[Rows on where targets appear]
:::::

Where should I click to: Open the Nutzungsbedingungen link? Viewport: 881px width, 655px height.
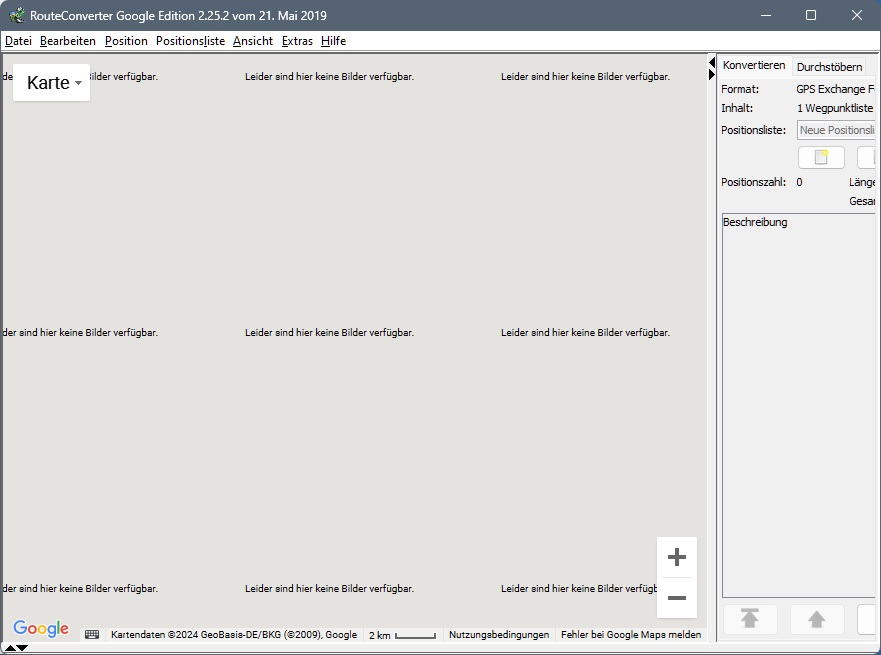(499, 635)
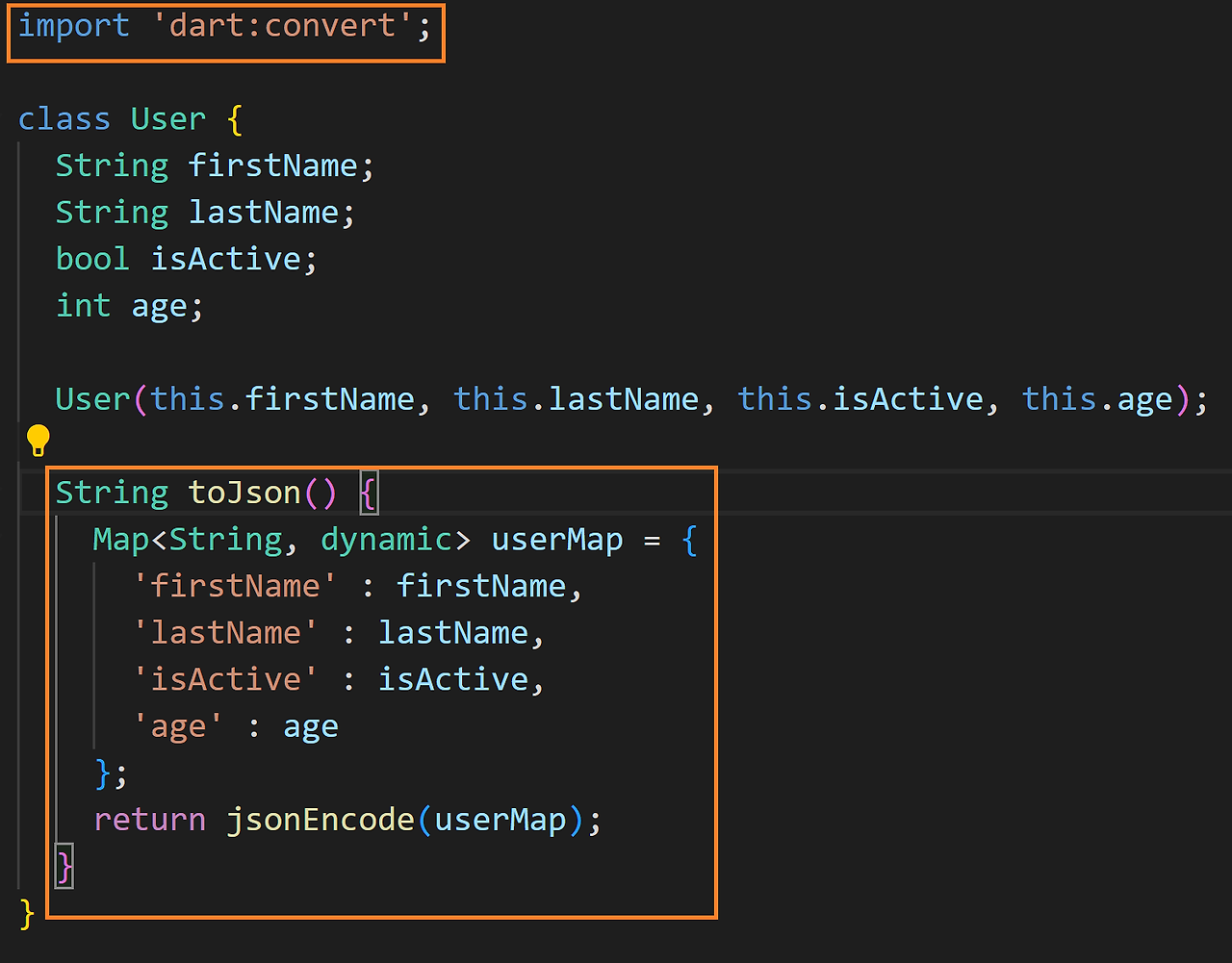
Task: Select the firstName field declaration
Action: (214, 165)
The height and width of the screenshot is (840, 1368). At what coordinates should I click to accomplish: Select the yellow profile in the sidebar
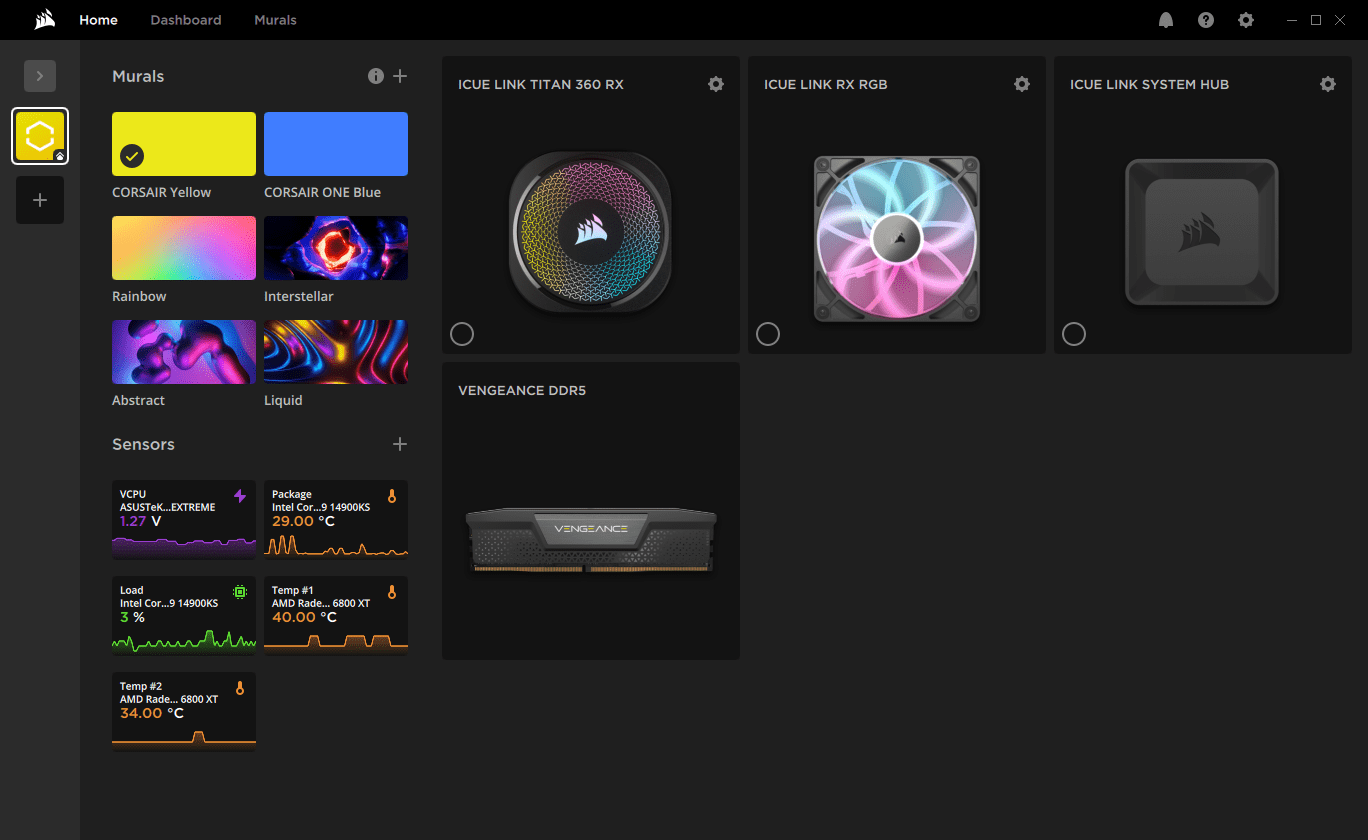click(40, 136)
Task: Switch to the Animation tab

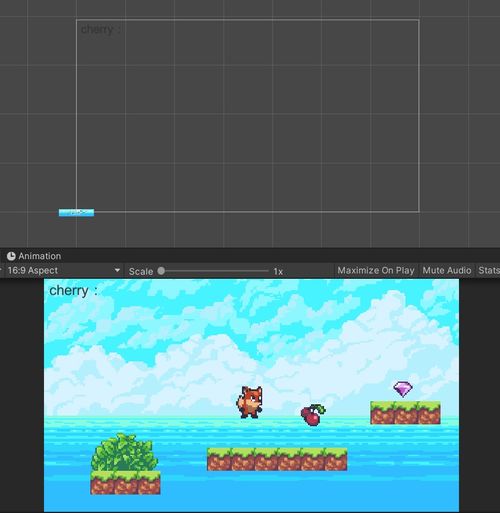Action: pyautogui.click(x=34, y=256)
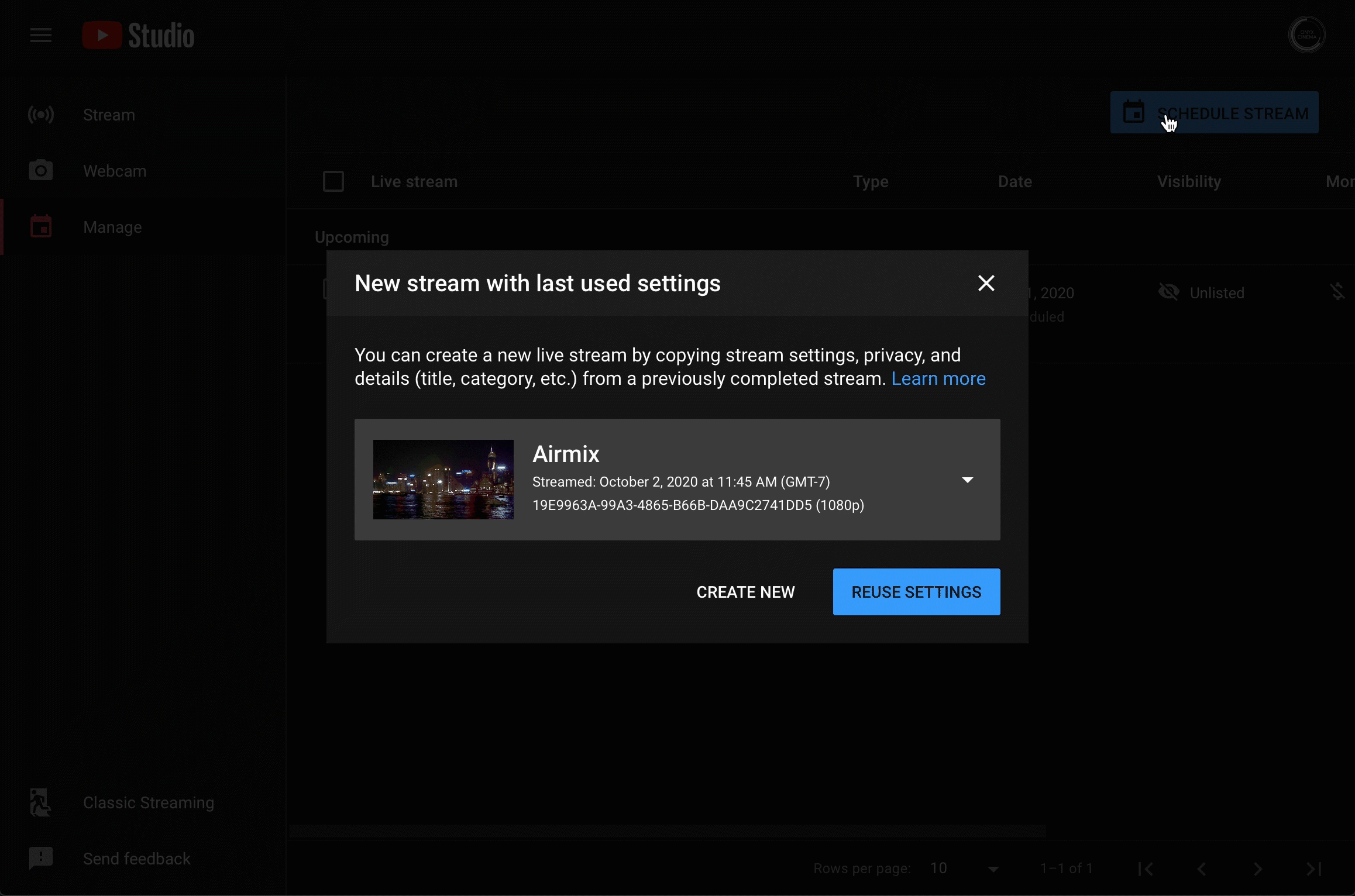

:::::

Pick out each line of the data above that contains the string "height". Case counts.

Where should I click to: Open the Nutzungsbedingungen link? Viewport: 881px width, 655px height.
The height and width of the screenshot is (840, 1368). At what coordinates should I click to accomplish: Select the yellow profile in the sidebar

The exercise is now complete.